BTS D'ÉLECTROTECHNIQUE

SESSION 2006

 

Dictionnaire bilingue autorisé - Tout autre matériel interdit
Durée : 2 heures
coefficient : 1

PLIABLE SOLAR CELLS ARE ON A ROLL

IMAGINE wearing a jacket or rucksack that charges up your mobile phone while you take a walk. Or a tent whose flysheet charges batteries all day so campers can have light all night. Or a roll-out plastic sheet you can place on a car’s rear window shelf to power a child’s DVD player.

Such applications could soon become a reality thanks to a light, flexible solar panel that’s a little thicker than photographic film and can easily be applied to everyday fabrics. The thin, bendy solar panels, which could be on the market within three years, are the fruit of a three-nation European Union research project called H-Alpha Solar (H-AS).

The new solar panels will be cheap, too, because they can be mass-produced in rolls that can be cut as required and wrapped around clothes, fabrics, furniture or even rooftops. “This technology will be a lot easier to handle than the old glass solar panel,” claims Gerrit Kroesen, the physicist from Eindhoven University in the Netherlands who led the development team.

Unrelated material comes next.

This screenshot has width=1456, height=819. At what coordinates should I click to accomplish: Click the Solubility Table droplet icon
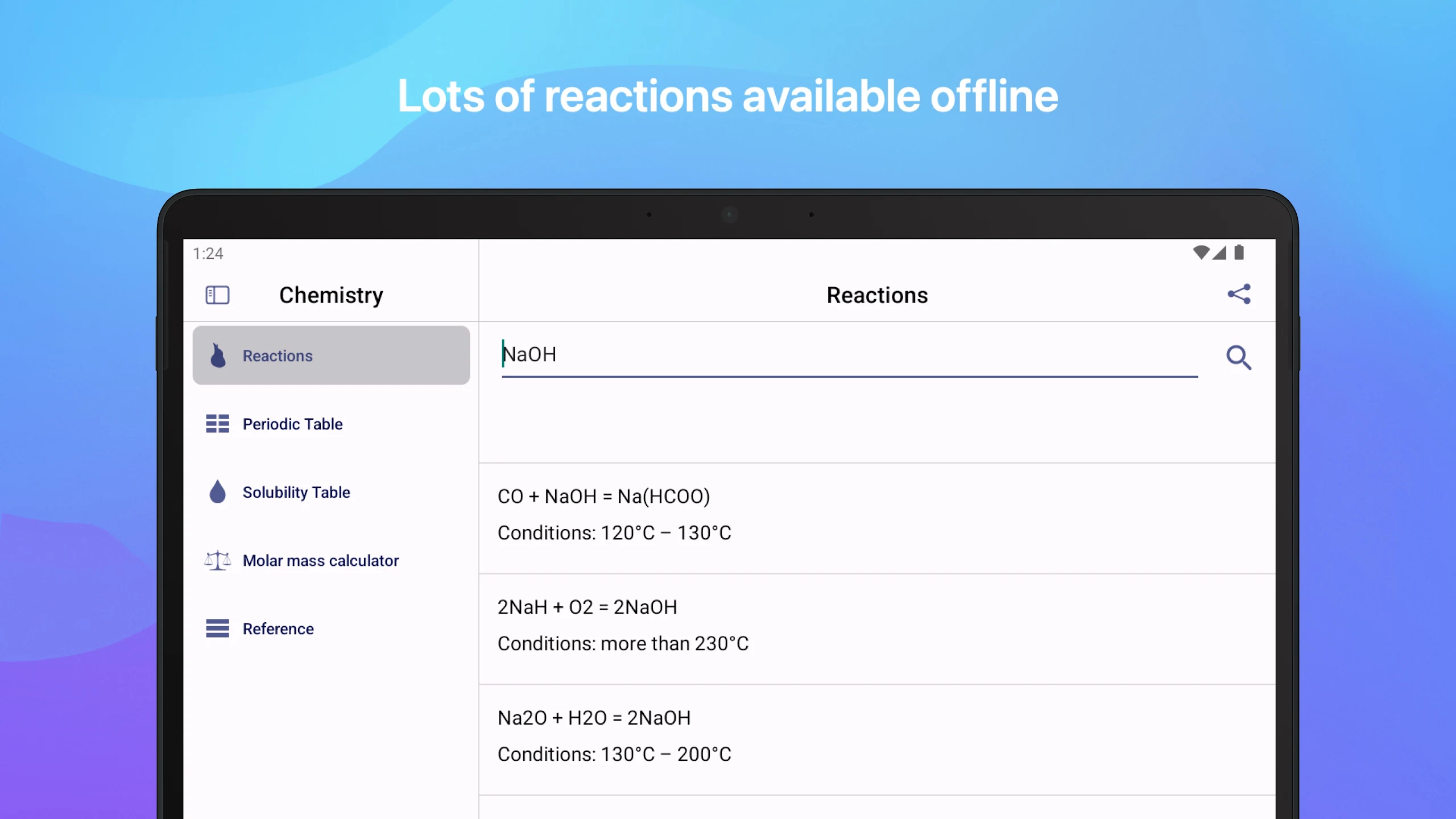[x=217, y=492]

Kroesen’s team has made its solar cells bendy simply by making them thin. But this has involved a trade-off. While the best solar cells are now working at efficiencies above 20 per cent, the H-AS cells are only about 7 per cent efficient. The researchers think efficiency is worth sacrificing for a cell that is going to be more generally useful, though they still hope eventually to reach 10 per cent efficiency.

Conventional solar panels are made of pairs of sheets of semiconducting silicon, doped with phosphorus and boron* atoms. Electrons in the phosphorus-doped (N-type) layer migrate across the boundary to occupy holes left in the boron-doped (P-type) material, setting up a voltage across the boundary to occupy holes left in the boron-doped (P-type) material, setting up a voltage across the boundary between the two layers. When photons hit the silicon in a cell they knock electrons out of its crystal structure, generating a current that is collected by a mesh of metal contacts.

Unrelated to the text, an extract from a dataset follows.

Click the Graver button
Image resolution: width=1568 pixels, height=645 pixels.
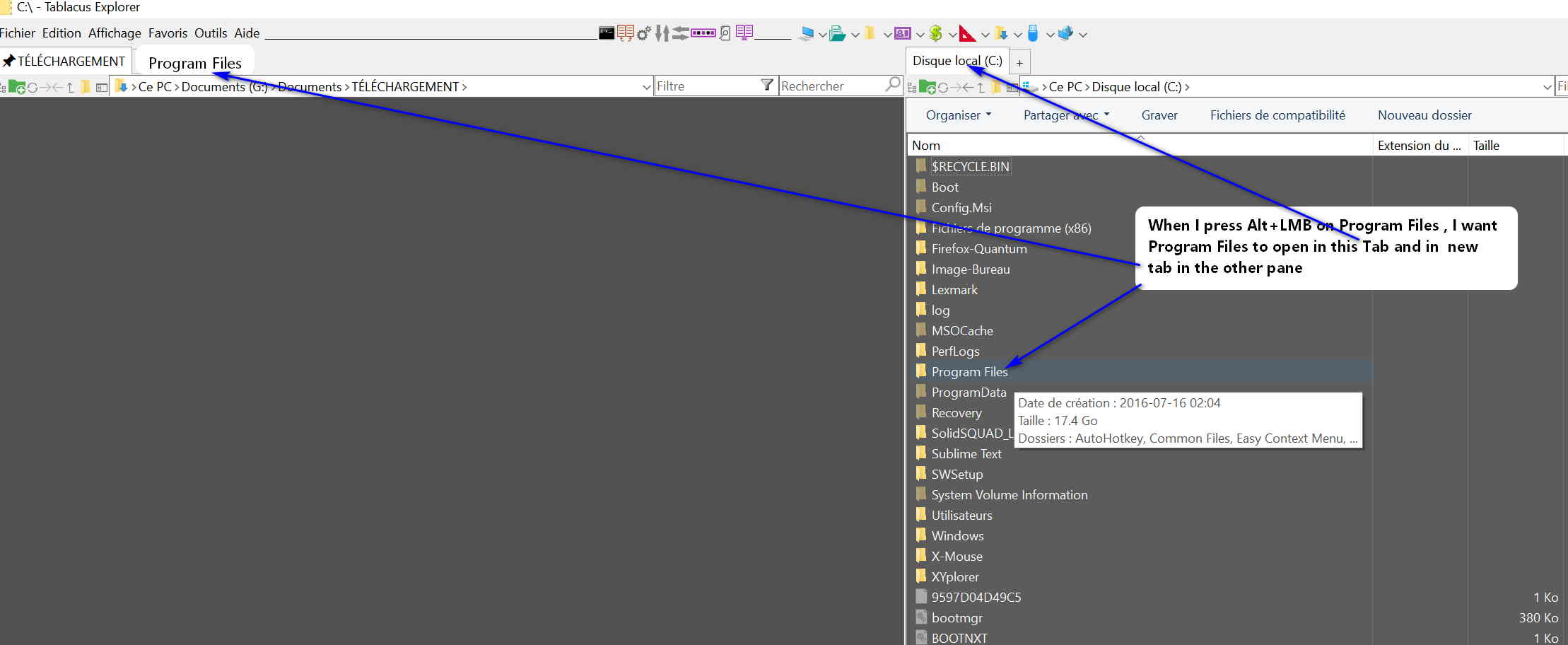1159,115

The H-AS solar panels, are constructed in a similar way, but they are made just 1 micrometre thick by depositing polymorphous silicon at high pressures and temperatures. “Polymorphous silicon is as rigid as crystalline silicon. But because it is less than a micrometre thick it is flexible,” Kroesen says.

The process of producing H-AS films involves temperatures of up to 200°C, which would melt a plastic substrate. So instead of depositing the doped layers directly onto plastic, they are first deposited onto aluminium foil. After the assembly has cooled, a plastic carrier layer is added underneath it and the aluminium is removed and recycled. Contacts are then added, followed by a protective plastic layer on top, too.

* boron = bore

485 words (adapted)

NewScientist.com
18 december 2004
Fred Pearce Uppsala


TRAVAIL À FAIRE

1 - COMPTE RENDU EN FRANÇAIS (12 points)

Vous rédigerez en français (200 mots + ou - 20%) un compte rendu clair, pertinent et utilisable du document proposé. Vous veillerez à restituer tous les éléments importants dans un français de qualité et indiquerez le nombre de mots utilisés.

2 - TRADUCTION (8 points)

Vous traduirez en français le passage encadré : de « IMAGINE wearing a jacket... » jusqu'à « ...research project called H-Alpha Soar (H-AS).»